François Bovesse, Marguerite Bervoets! vous qui, à l'heure de l'héroïsme, songiez à vos enfants qui seraient libres, regardez, à cause du chômage et de l'exclusion, ils ne le sont pas tous!
François Bovesse, Marguerite Bervoets! regardez surtout, surtout, de vos yeux perdus, nos sociétés qui marchent vers de plus en plus d'injustice et de plus en plus de servitude. Nous ne le tolérerons pas parce que cette marche vers la servitude et l'injustice, à cause du néolibéralisme et de la Pensée unique, c'est une insulte à votre Sacrifice suprême pour la Patrie!
Comme c'est une insulte à la patrie wallonne, que de voir un grand journal francophone croire qu'il faut cracher pratiquement quotidiennement sur les symboles et efforts wallons, un grand journal francophone qui, n'a pas compris, lui non plus, que les Francophones, c'est d'abord les Wallons et la Wallonie.

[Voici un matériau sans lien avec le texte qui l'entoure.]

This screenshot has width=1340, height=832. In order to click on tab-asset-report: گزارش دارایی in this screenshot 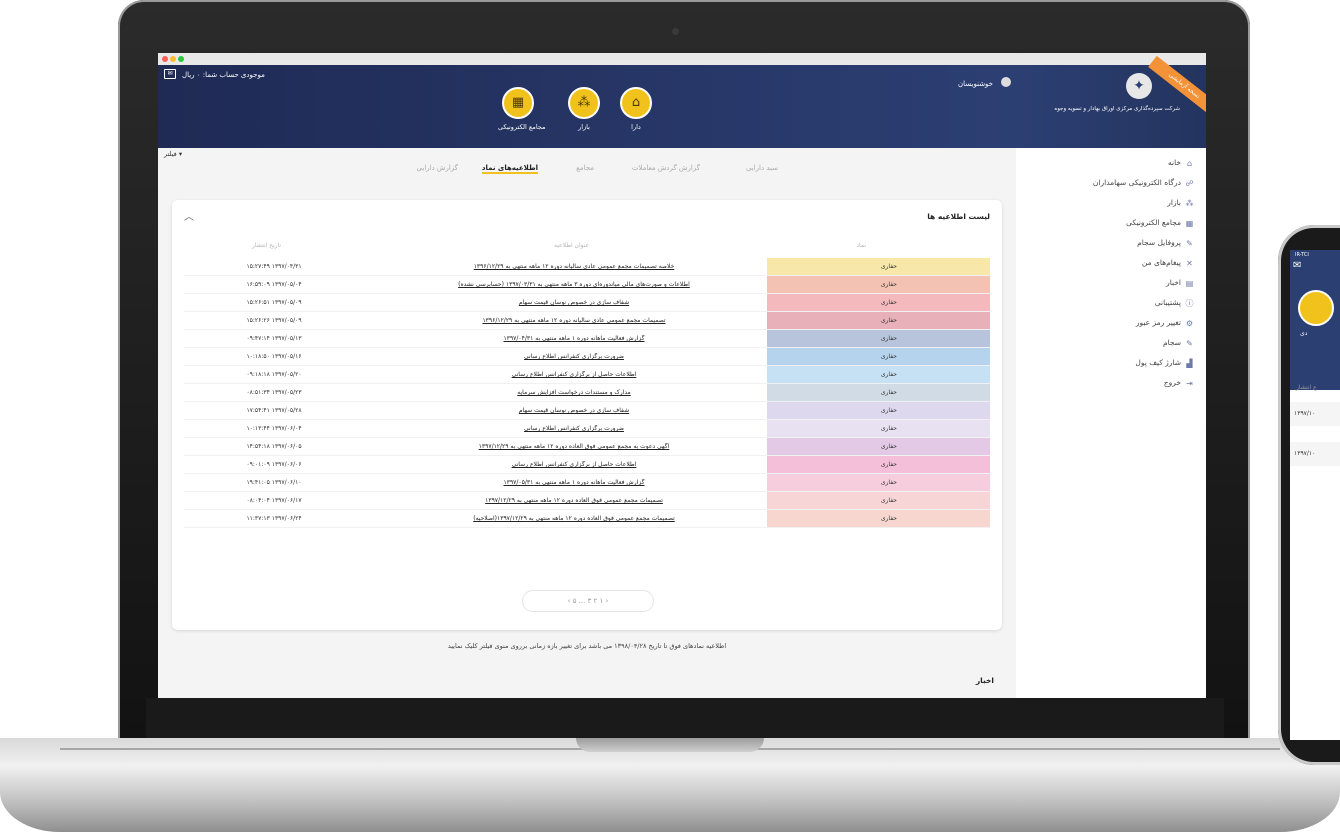, I will do `click(438, 168)`.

Enfin, pour terminer, je n'accepte pas que l'on subordonne le salut wallon à l'État belge - non pas à la Belgique, encore moins à l'entente avec les Flamands qui est nécessaire, -met de Vlamingen - mais que l'on subordonne le salut wallon à l'État belge, alors que cet État nous a laissés tomber pendant un demi-siècle de déclin, dont nous sortons à peine, à tel point qu'il a fallu que les ouvriers wallons montent à Bruxelles 10 fois, 20 fois, cent fois, en vue de s'y faire matraquer pour y obtenir simplement ce qui nous était dû au nom de la simple Justice.
Au nom de la simple Justice, je demande que soit supprimé le chômage et que soit supprimée la Communauté française! Je demande que vive la Wallonie mais, surtout, que Vive la République!